Jules Wilde has never voted for Britain’s Conservatives and would hate to do so at the Dec. 12 election, yet for the first time in his life, the 62-year-old carer is considering backing the governing party because of Brexit.
Wrapped up against icy wind in the northwestern English town of Crewe, Wilde is one of thousands of supporters of the main opposition Labour Party who Prime Minister Boris Johnson hopes to win over to secure a parliamentary majority and push through his “great new deal” to leave the European Union.
In regions of northern and central England that traditionally back Labour and are known as the “red wall”, Johnson’s team hopes to break the opposition party’s hold on voters, who have, sometimes for generations, rejected his party’s overtures.
Crewe and Nantwich constituency, which voted in favor of leaving the EU in a 2016 referendum, has sometimes been described as a bellwether, and anecdotal evidence suggests some diehard Labour supporters are edging towards the Conservatives.
Split between the industrial and railway town of Crewe and its more affluent neighbor Nantwich, only 48 more voters backed Labour than the Conservatives in 2017, making it a prime “swing seat” that Johnson’s team hopes to win back.
In Wilde’s case, the prime minister’s promise to “get Brexit done” seems to be working.
Born of personal experience caring for a friend who struggled to find the right healthcare, Wilde backs Brexit to control the levels of immigration from the EU he suspects is stretching Britain’s public services to the limit.
“I’d hate to vote Tory (Conservative). If there was a way of not voting Tory and still getting Brexit, I’d do it,” said Wilde, who is himself waiting for an operation.
“I am a bit frustrated with this situation, yes. Because it’s a complete reversal ... It’s like the Tory party who I never support are doing something that I support, when the Labour Party who I would always support are doing something totally different that I don’t support.”

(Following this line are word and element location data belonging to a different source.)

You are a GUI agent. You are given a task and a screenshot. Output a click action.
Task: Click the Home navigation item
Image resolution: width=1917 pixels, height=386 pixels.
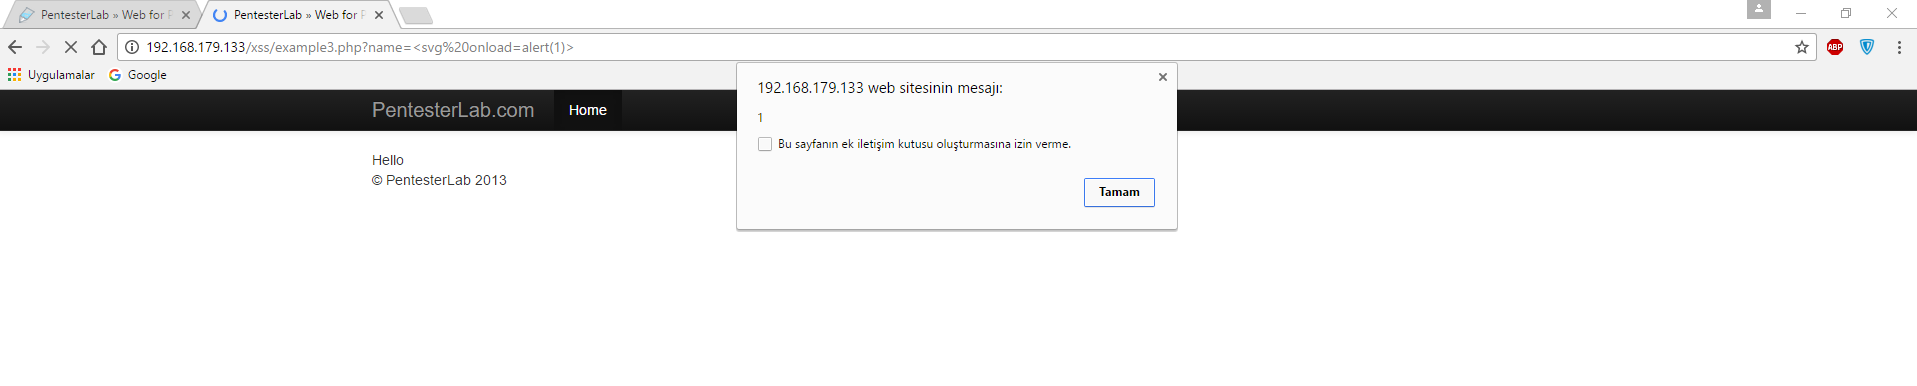(588, 110)
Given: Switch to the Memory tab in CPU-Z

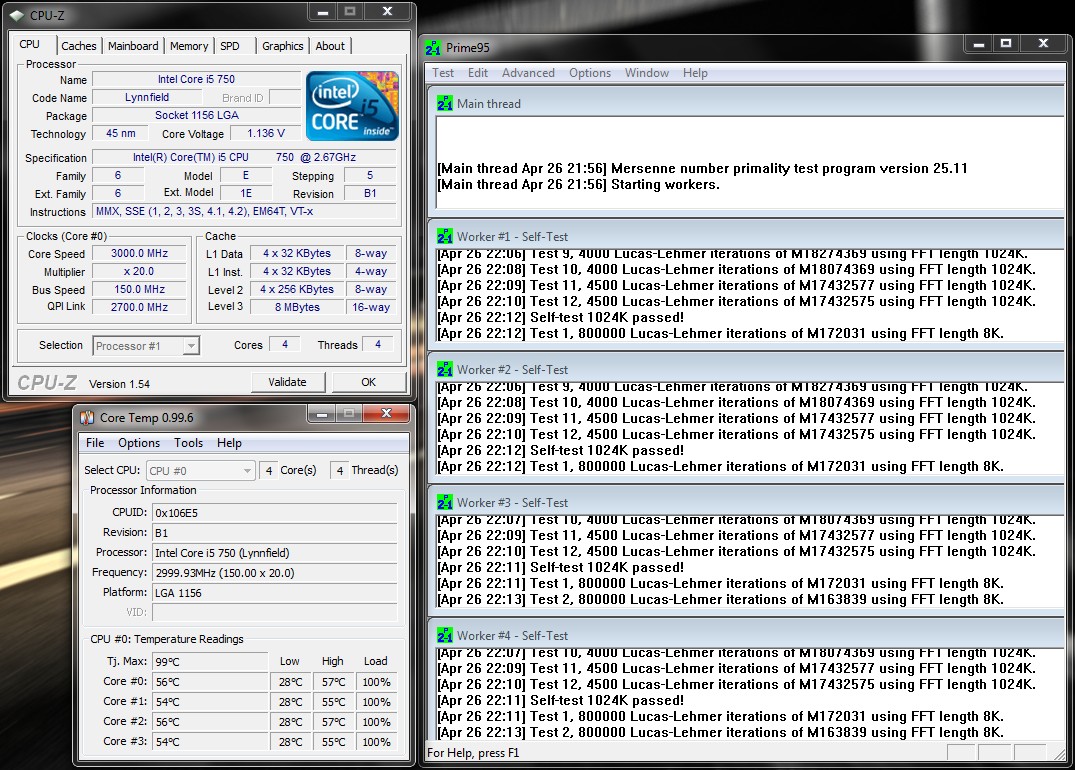Looking at the screenshot, I should [x=189, y=46].
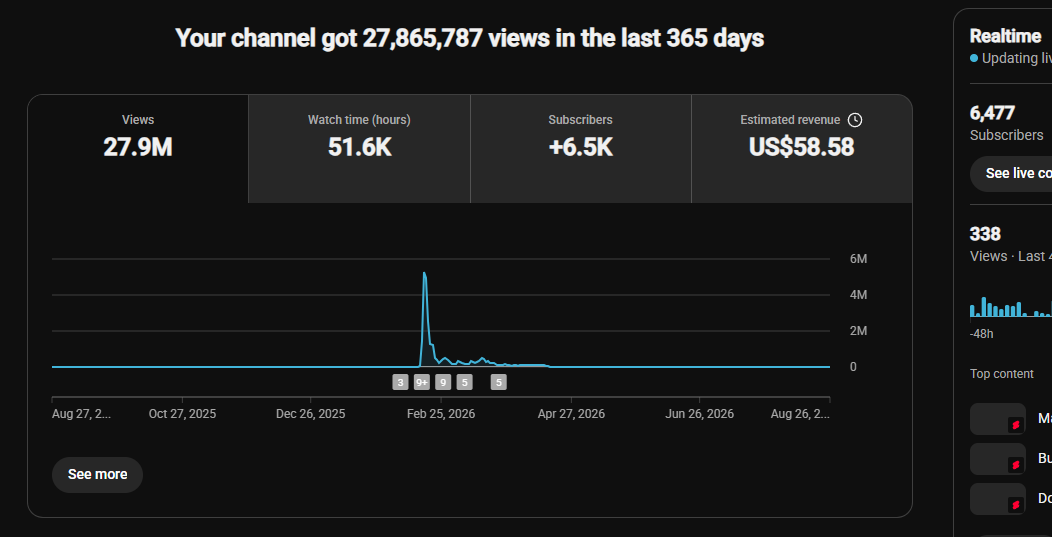
Task: Click the last isolated 5 marker
Action: (498, 383)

More than three years after Britain voted to leave the EU, traditional political divides have become blurred, with few able or willing to predict a victor in the December election which will determine how, when and even whether Brexit happens.
While Wilde considers backing the Conservatives for the first time, 79-year-old Mike Wilson, a retired doctor in Nantwich, says his dilemma is whether he can break his life-long support of the governing party to try to keep Britain in the EU.
Polls put the Conservatives well ahead for now, but have been unreliable in the past.
With many of the two parties’ instinctive assumptions torn apart, both have stepped up their targeting of individuals, largely by social media, to try to win votes, and to ensure that many people, tired of Brexit, turn out.
The Conservatives have promised increased funding for districts such as Crewe and Nantwich, while Labour also wants to inject money into public services after what it says is more than nine years of economic austerity under the governing party.
Both the main parties face threats. Some Conservatives want the Brexit Party, led by euroskeptic Nigel Farage, to stand down its candidate to give their party a free run at Crewe after he said he would not run in Conservative-held areas.